Each year the Earth moves through a number of meteoroid streams, producing meteor showers at roughly the same time each year. This handy chart shows you when the most active showers occur throughout the year, along with their Zenithal Hourly Rate (ZHR).

No two meteor showers are alike, and each is capable of springing surprises. Meteors showers appear to emanate from a small area of the sky known as the radiant, and each meteor shower is named after the radiant's location. The Zenithal Hourly Rate (ZHR) is a value given to the number of meteors you would see in an hour if the radiant was directly overhead under a dark sky.
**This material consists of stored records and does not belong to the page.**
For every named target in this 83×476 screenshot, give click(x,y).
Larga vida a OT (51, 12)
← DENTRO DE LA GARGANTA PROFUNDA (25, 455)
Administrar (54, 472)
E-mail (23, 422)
The best time to observe any meteor shower is after midnight when you're facing the Earth's direction of motion through space, with the radiant at its highest.

Use the graph above to see the ZHR of selected meteor showers and when they can be seen.

Use the graph above to see the ZHR of selected meteor showers and when they can be seen.

How to See Meteor Showers

Meteor showers are really easy to view, and you don't need any special equipment. It helps to get out of cities away from artificial lights and light pollution. Take warm clothes, hot drinks and blanket or a comfortable chair with you. Viewing meteors, just like all astronomy, is a waiting game and you need to be comfortable, especially during the winter months. Finally, you need to let your eyes adapt to the dark - avoid looking at your mobile phone or any other light as they will hinder night vision.

Meteors will always travel away from the constellation for which the shower is named. This apparent point of origin is called the radiant. For example, if you look directly at Gemini you will see geminid meteors radiate out from the constellation. Lying down and observing overhead can be the best way to observe meteor showers.

The only thing you will need is a clear and comfortable dark spot. You won't have to use binoculars or a telescope to enjoy the night's sky.

The showers will appear in the sky like shooting stars so be sure to make a wish as they pass you by.

Photographing Meteor Showers

For photographing meteor showers, a digital camera mounted on a tripod is essential to steady the images. Meteors will move swiftly across the sky so a quick trigger finger also helps, but even random clicks during the height of 'prime-time' can also produce great results. Be sure to have the camera focused on infinity and, if your camera permits, leave the shutter open for several minutes for the most spectacular photographic effects.